На следующий день после прощания с Рэем я сидел в своей взятой напрокат машине и больше всего хотел уехать, но в том-то и штука, что остров – это образцовая тюрьма: ты можешь перемещаться с места на место, но не можешь сбежать. У меня был покрытый яркой краской спортивный автомобиль с откидывающимся верхом: когда-то такие машины не вызывали у такого водителя, как я, ничего, кроме насмешки. Но я никогда не говорил, что отличаюсь последовательностью. Я позвонил Хаву, одному из близнецов, но тот был занят и подъехать не смог, а второй, Генри, по словам брата, находился где-то за городом. Отношения у нас сердечные, хотя и не тесные – потому и сердечные, что не тесные. А Бо…
Бо погибла.
Я не упоминал? Кажется, упоминал. Об этом я никогда не распространяюсь, но постоянно думаю. В автокатастрофе, Бо было тогда двадцать. И я ничего не мог поделать. Несколько лет – точнее не помню – мы не общались. Я храню ее щетку для волос. И во всем виню себя. После той аварии минуло восемь лет. Ее волосы: черные, блестящие, как птичьи перышки.

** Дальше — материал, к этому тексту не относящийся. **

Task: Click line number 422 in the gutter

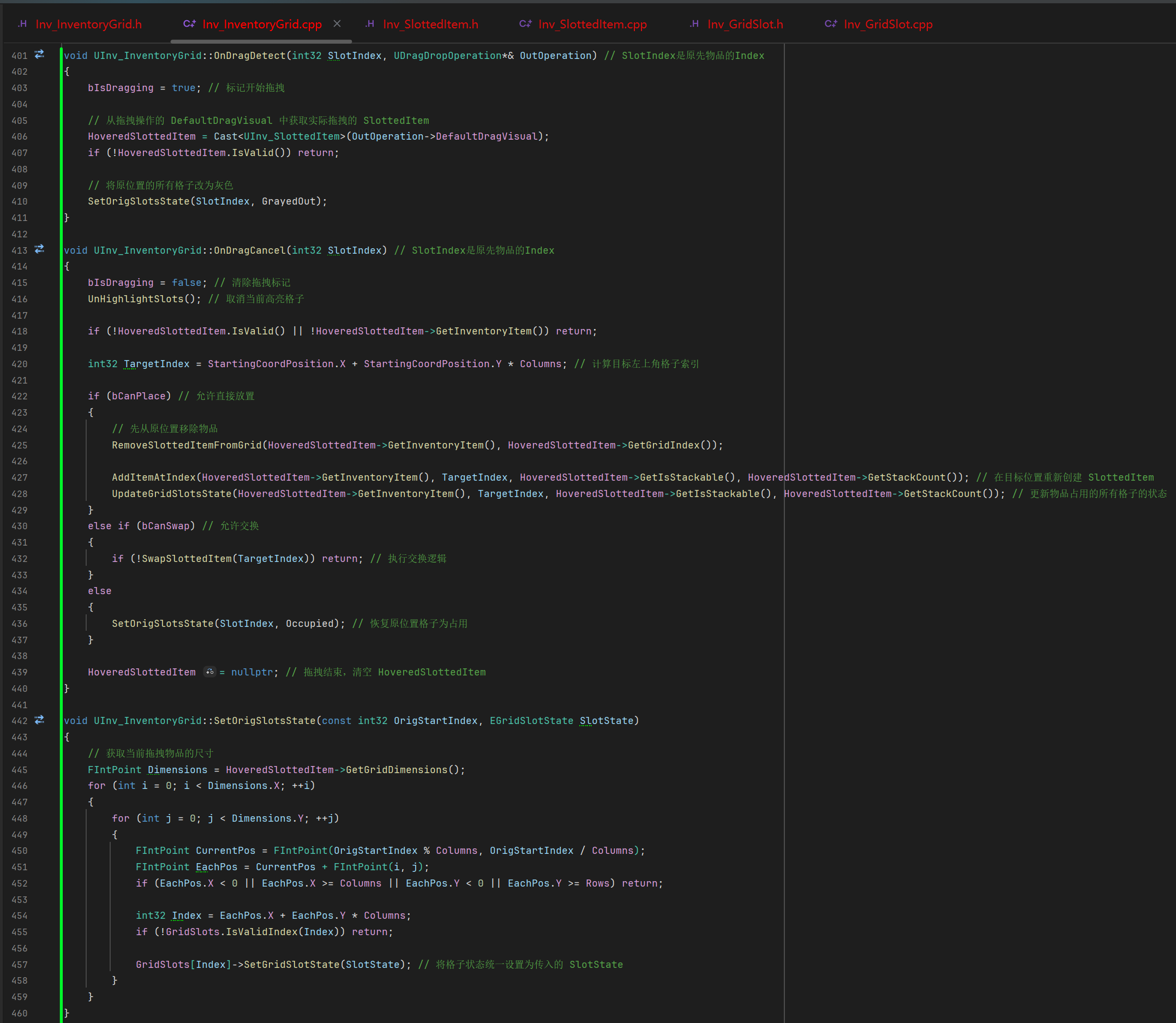Action: click(20, 396)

Сидя во взятой напрокат спортивной машине, я в который раз ощутил невыносимую тяжесть всех потерь. Чтобы скоротать время до обратного рейса, а заодно и восстановить дыхание где-нибудь на просторе, я поехал на вершину горы, что высится над Хобартом и над всей южной частью острова. А может, отправился я туда лишь потому, что все дороги, казалось, вели в гору, но, если честно, никаких дорог я не видел, как не видел и дерьмового Хобарта с приземистыми уродливыми домишками, каждый – как бельмо на глазу. Я старался не смотреть по сторонам, чтобы ничего этого не видеть.

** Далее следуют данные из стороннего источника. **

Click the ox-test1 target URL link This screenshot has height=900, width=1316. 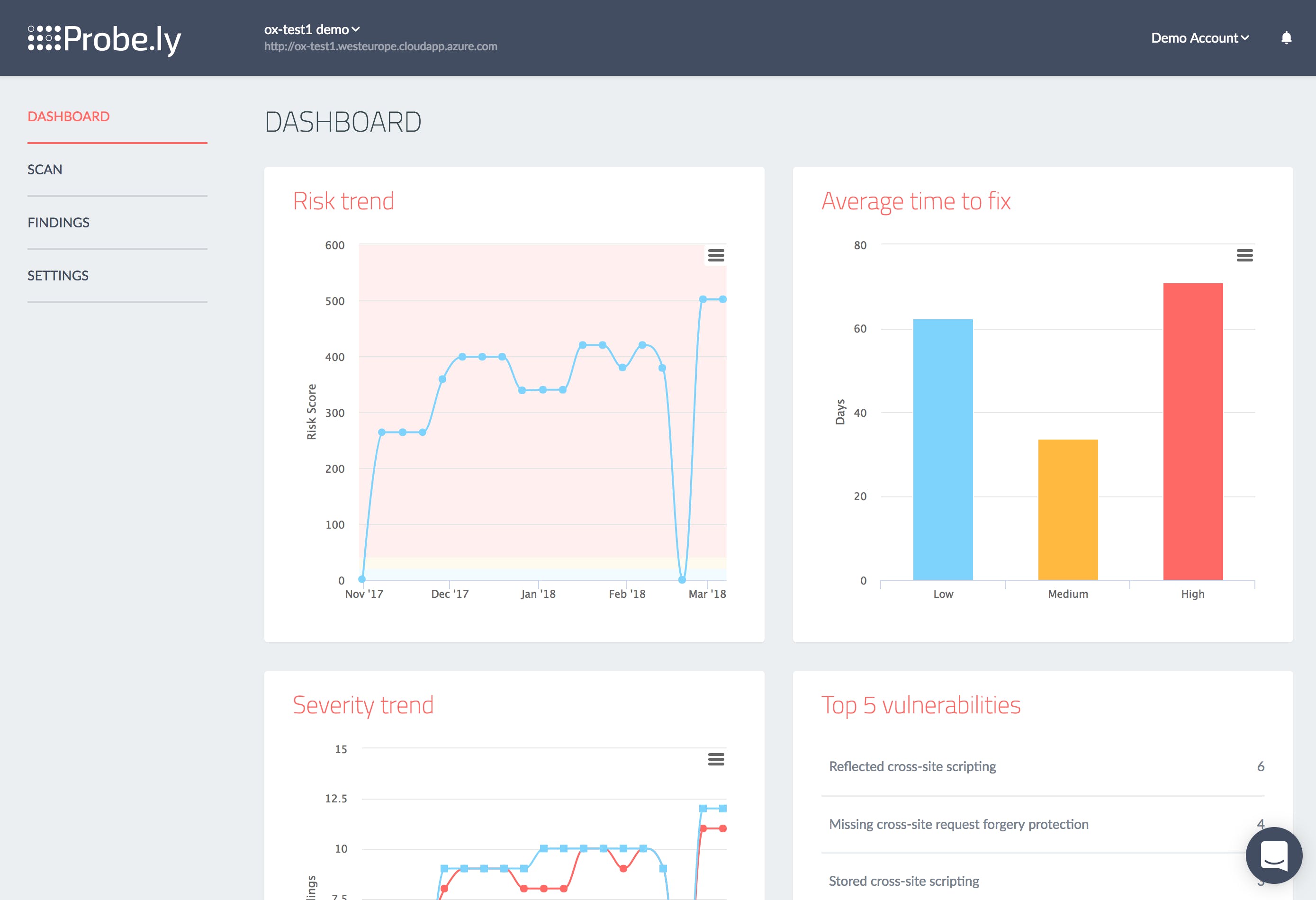point(380,46)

В юности мы с Рэем частенько ходили, а то и бегали на гору далекими тропами. Бегали! Теперь это казалось немыслимым. Такая радость, такое чудо. Перед глазами красота. Нам не верилось, что эта красота принадлежит нам. Нам, голодранцам. Это не укладывалось в голове. Нам было неведомо, что эта красота – мы сами.
Познавая этот мир, мы выстроили его философию – философию пляжей, моря, тропических лесов, диких рек, а гора, эта безликая громада, стала нам дорогой к небу, падавшие с нее камни приносили с собой яркий свет небесного равнодушия. И в мире дикой природы мы, как стало ясно, не были пассивными рабами судьбы, обреченными на эту роль нашей историей. Нет. Мы обнаружили, что свободны выбирать каждый шаг и каждое решение, мы могли надеяться на что угодно, и надежда жила в нас самих, пока мы об этом помнили.
А почему забыли? Что произошло? На что мы обменяли нашу свободу? Быть может, она вызывала у нас головокружение? Или мы не сумели ею распорядиться? Или она пугала нас? Не знаю. В возрасте двадцати лет мы приняли решение жить. А потом? Потом мы сделали другой выбор.
Нам только и оставалось, что бежать во весь дух, и смеяться, и ускорять бег еще и еще, по скалам, по каменистой тропе «Зигзаг трек», становившейся все круче, все рискованнее, все неприступнее, в жару и в снег; бежать, задыхаться, отдуваться, гореть, подниматься и бежать, бежать без остановки. Окружавшая нас дикая местность обладала мощью, почти всемогуществом. За горным пиком тянулись нетронутые земли, простиравшиеся на запад и юго-запад острова, не прерываемые ни дорогами, ни поселениями, – по ним можно скитаться, десять дней не встретив ни одной живой души и не видя ничего, кроме этого мира, приводившего в конце концов к дикому морю. Мы бежали и бежали, мы были ничем и в то же время всем. Это уму непостижимо. Это непередаваемо. Можно его пробежать и огласить смехом. Но описать словами невозможно. Слова не способны выразить наших чувств, наших познаний и моих потерь. Слова – часть этого мира, но они еще и клетки в поисках птицы.